Another trend is the rise of storage brokers, says Voukenas.
“With customers looking for a menu of services and opex rather than a capex models, this has created opportunities for partners to provide more value than just being a managed service provider.”
HDS’ Teague takes a similar line, suggesting that customers want a business outcome rather than simply a budget-friendly product and these outcomes are what CIOs and IT leaders are hanging their reputation on.
“Digital pathology is a good example of where HDS works with software partner Pixcelldata’s Collibio, and solutions and delivery implementation specialist Perfekt to jointly go to market with a high-value solution that addresses a very specific market segment and need.”
Risky business
Resellers are not simply adjusting from product- to service-led sales, they also need to contend with the disruption wrought by the cloud.
While the transition to cloud computing is well documented and acknowledged, the use of private clouds and on-premise storage remains an important source of business for many companies. But tempting as it might be, resellers that want to keep their customers for the long haul can’t get away with pushing those clients towards solutions that go against the client’s interests.
Gartner’s Chandrasekaran says research conducted by his organisation last year identified four primary use cases for storage on the public cloud, all of which are at different stages of transition. These included content delivery services, backup, archiving, and storage for primary application services that reside in the cloud.
“The [companies] I see moving the public cloud mostly are content distribution and archiving. That is primarily because archiving is not performance sensitive and, frankly, content distribution can be better delivered from the cloud.”

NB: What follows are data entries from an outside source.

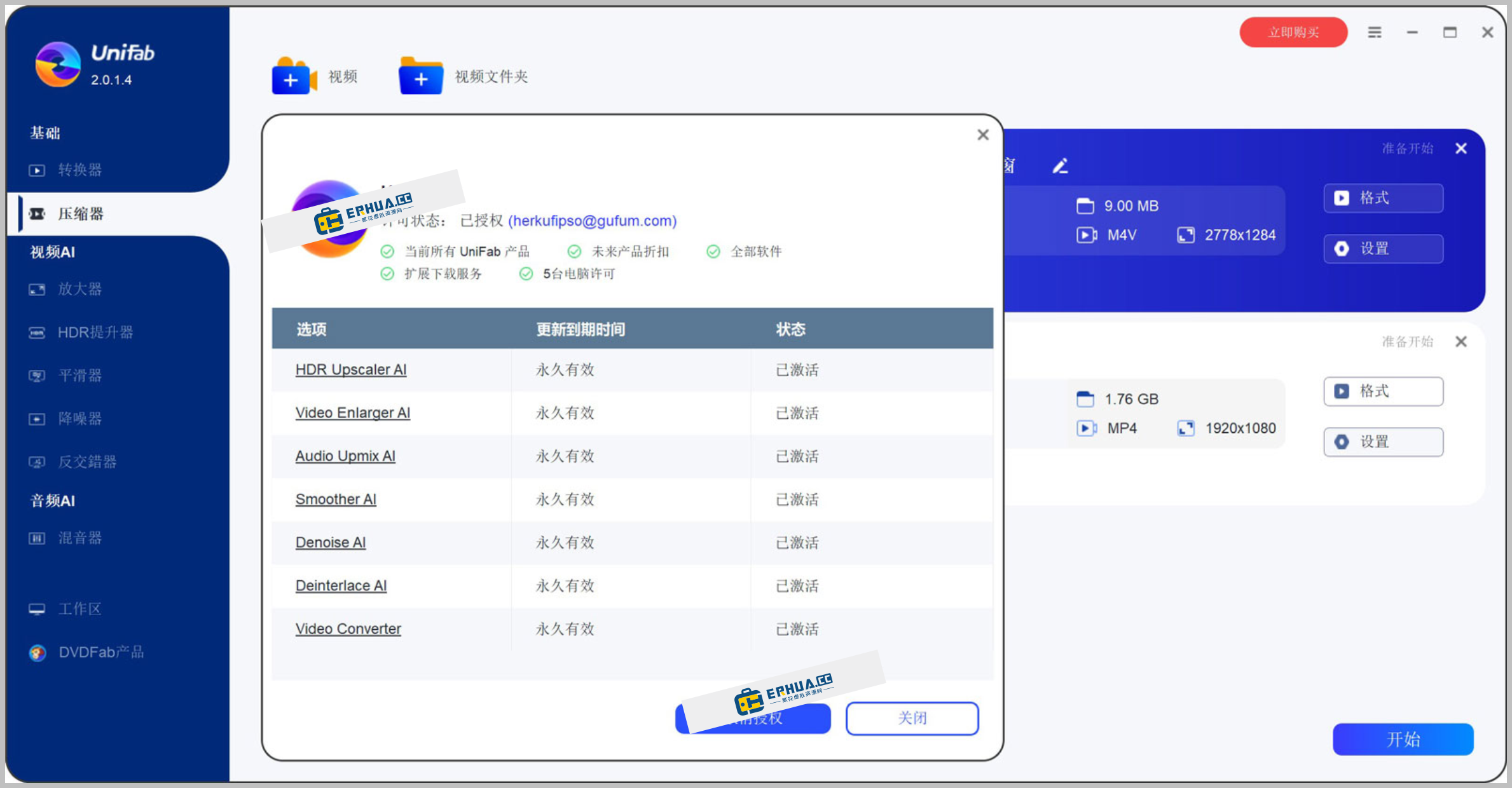
Task: Open the HDR Upscaler AI details link
Action: click(x=351, y=369)
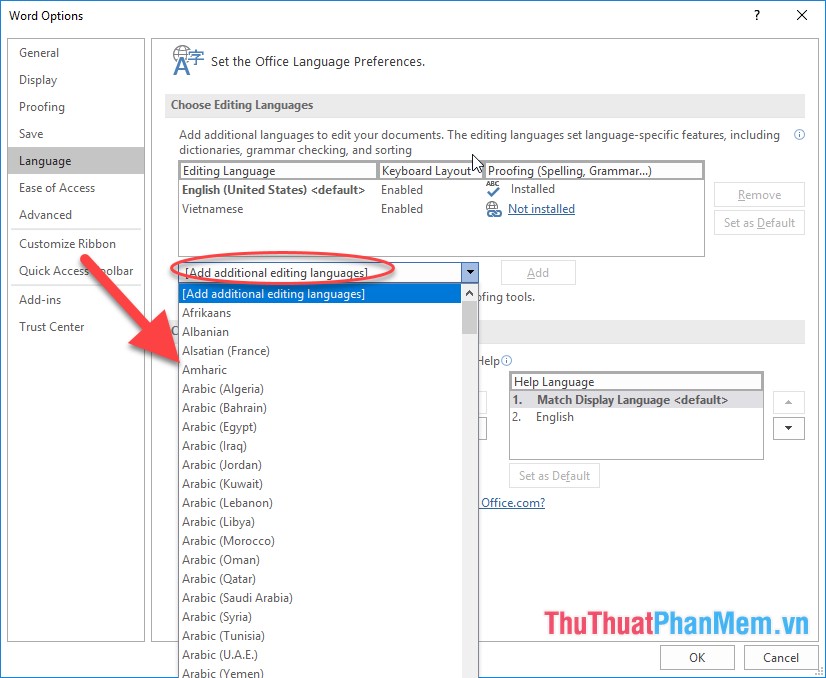Click the Add button
Image resolution: width=826 pixels, height=678 pixels.
click(537, 271)

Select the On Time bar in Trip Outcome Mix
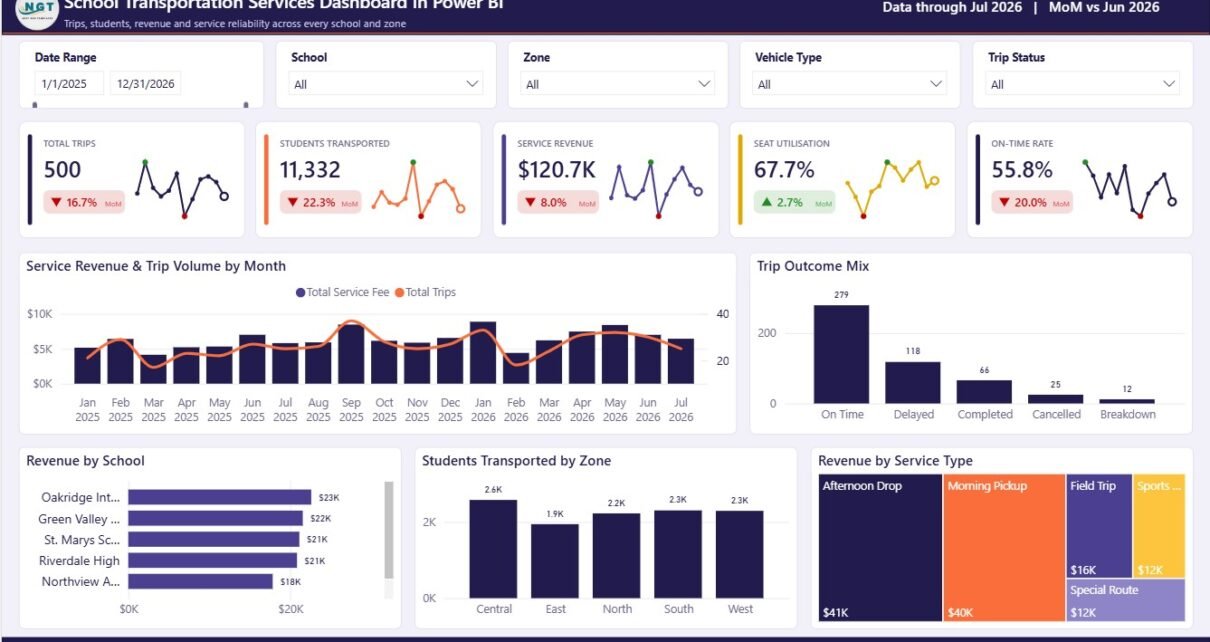(x=841, y=354)
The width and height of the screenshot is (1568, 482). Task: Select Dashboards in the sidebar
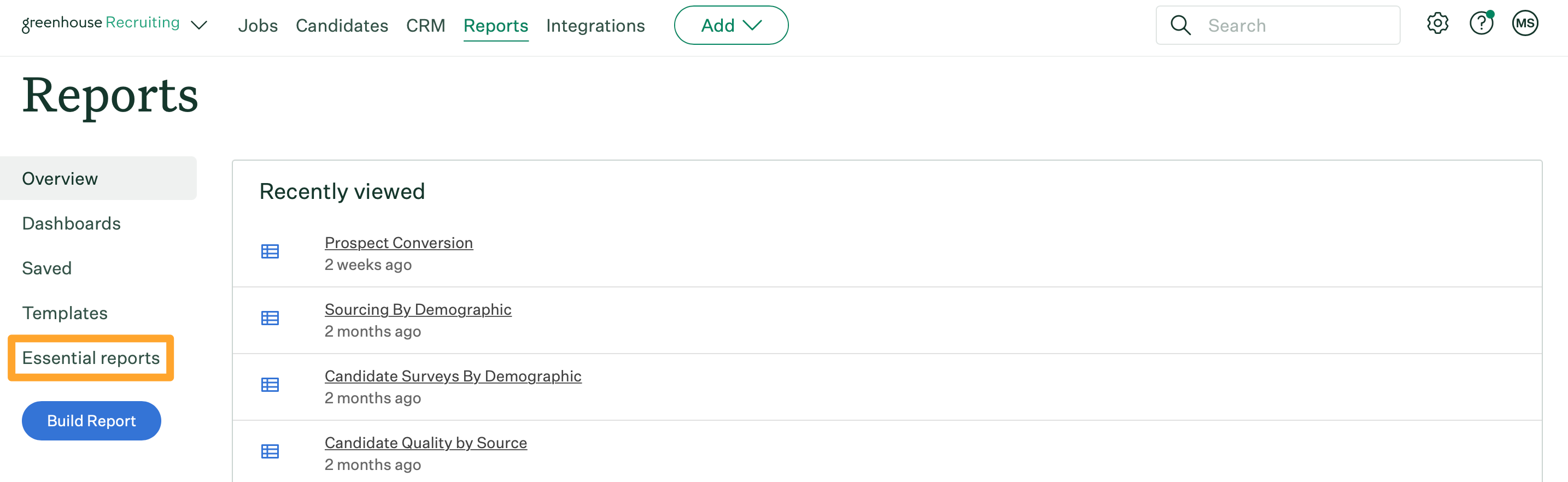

Backup has moved less to the cloud in our part of the world, adds Chandrasekaran, “but I hear from my North American peers that it is getting more mature”.
That still leaves a lot of in-house storage to manage and maintain. “Storage administrators care about performance and reliability, so for mission-critical services like Oracle databases, or even VDI, storage needs to be connected to the computing environment using high-speed fibre channel type networks. These are the workloads that will not move to the public cloud in the short term.”
Companies have other very good reasons for wanting to tread a cautious path to the cloud. Recent events such as the outage at public cloud leader Amazon Web Services and the collapse of US-based cloud provider Nirvanix have highlighted the risk of putting all your proverbial eggs in the public cloud basket.
According to HDS’ Teague, “Long-term cost, risk of data loss, and security and compliance issues are other reasons why organisations opt to keep infrastructure on premises or in a co-location facility. Enterprises might opt for a hybrid or private cloud model, but in most cases key components of the physical infrastructure remain in the data centre, especially for production environments.”
He notes, however, that a different set of rules applies in the mid-market segment. “The price point is more important, at the same time, security and compliance concerns are also resonating more strongly than in the past. The more specialised the service offering from [a managed service provider] – vertically and horizontally – the better they can compete with the commodity cloud.”
Oracle’s Voukanas also argues that the cost equation doesn’t always work in cloud’s favour, even for archiving – one of the most common use cases highlighted by Gartner. Voukanas says: “When you compare the costs per gigabyte per month for a cloud environment to what can be achieved in a customer’s data centre using a tiered storage solution, it is very comparable. And in some cases depending on how the data is used, it’s cheaper to stay on the tiered storage solution rather than move into cloud.”